Le Tribunal de commerce de Bayonne, par un jugement avant dire droit du 2 février 2026, a ordonné la jonction d’une instance principale avec une procédure d’appel en cause.
La société demanderesse avait assigné les organes de la procédure collective d’une société débitrice afin de régulariser une instance pendante. La question portait sur la nécessité de joindre les instances pour une bonne administration de la justice. Le tribunal a fait droit à la demande de jonction formulée à l’audience.
La première partie du raisonnement établit la nécessité de régulariser la procédure en présence des organes de la procédure collective. Le tribunal constate qu’il y a lieu d’appeler en cause tant l’administrateur que le mandataire judiciaire aux fins de régularisation de la procédure pendante. Cette décision assure le respect du contradictoire et la validité de l’instance en cours.
La seconde partie du jugement prononce la jonction des instances pour une instruction commune.

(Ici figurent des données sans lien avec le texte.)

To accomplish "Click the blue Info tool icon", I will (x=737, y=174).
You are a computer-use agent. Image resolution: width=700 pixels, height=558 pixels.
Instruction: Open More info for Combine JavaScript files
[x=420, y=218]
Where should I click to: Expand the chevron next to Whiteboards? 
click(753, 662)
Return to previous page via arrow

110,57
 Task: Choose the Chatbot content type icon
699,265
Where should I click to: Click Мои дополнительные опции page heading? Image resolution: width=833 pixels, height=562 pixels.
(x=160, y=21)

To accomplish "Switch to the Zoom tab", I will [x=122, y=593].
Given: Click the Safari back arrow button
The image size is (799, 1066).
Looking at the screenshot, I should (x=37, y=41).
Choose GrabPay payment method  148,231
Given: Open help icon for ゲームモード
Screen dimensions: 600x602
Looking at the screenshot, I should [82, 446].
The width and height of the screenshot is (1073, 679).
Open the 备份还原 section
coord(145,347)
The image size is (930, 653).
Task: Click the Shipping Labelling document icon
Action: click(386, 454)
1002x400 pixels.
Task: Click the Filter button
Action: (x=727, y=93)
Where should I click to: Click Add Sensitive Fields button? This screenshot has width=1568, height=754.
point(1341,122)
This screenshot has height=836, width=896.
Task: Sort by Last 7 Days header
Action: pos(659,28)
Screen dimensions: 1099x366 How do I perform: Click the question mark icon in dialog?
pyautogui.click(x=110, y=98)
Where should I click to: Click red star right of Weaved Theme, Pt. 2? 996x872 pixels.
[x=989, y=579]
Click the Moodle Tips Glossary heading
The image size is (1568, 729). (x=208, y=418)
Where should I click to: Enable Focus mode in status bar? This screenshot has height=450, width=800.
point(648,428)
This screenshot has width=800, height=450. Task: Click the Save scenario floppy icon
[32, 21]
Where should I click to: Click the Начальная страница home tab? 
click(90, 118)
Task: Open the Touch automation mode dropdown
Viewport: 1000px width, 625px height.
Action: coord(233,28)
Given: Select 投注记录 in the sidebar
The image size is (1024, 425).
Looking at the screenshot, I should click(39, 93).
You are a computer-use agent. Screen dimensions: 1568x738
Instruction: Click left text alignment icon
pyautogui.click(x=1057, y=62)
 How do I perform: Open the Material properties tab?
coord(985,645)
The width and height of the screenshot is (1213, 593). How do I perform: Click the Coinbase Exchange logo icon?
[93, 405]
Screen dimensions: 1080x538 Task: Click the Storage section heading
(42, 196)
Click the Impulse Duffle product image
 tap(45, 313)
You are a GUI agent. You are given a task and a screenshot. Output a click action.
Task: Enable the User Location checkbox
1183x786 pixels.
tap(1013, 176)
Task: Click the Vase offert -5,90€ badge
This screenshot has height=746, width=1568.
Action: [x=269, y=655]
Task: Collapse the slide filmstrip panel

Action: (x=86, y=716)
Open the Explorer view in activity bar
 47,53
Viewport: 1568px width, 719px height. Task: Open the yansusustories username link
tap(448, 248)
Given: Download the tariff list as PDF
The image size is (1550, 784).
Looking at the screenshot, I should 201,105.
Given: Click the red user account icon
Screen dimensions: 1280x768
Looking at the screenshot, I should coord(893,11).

Le tribunal décide qu’il y a lieu de faire droit à cette demande, et de joindre toutes les instances, pour être entendues à l’audience de mise en état. Cette mesure d’administration judiciaire favorise une économie de moyens et une cohérence dans le traitement des litiges connexes.
La valeur de ce jugement réside dans son caractère avant dire droit, ne tranchant pas le fond du litige mais organisant la procédure. La portée de cette décision est de permettre une instruction unique et simultanée des deux affaires, évitant ainsi des décisions contradictoires. Le tribunal fait preuve de pragmatisme en unifiant le sort procédural des demandes liées à la même procédure collective.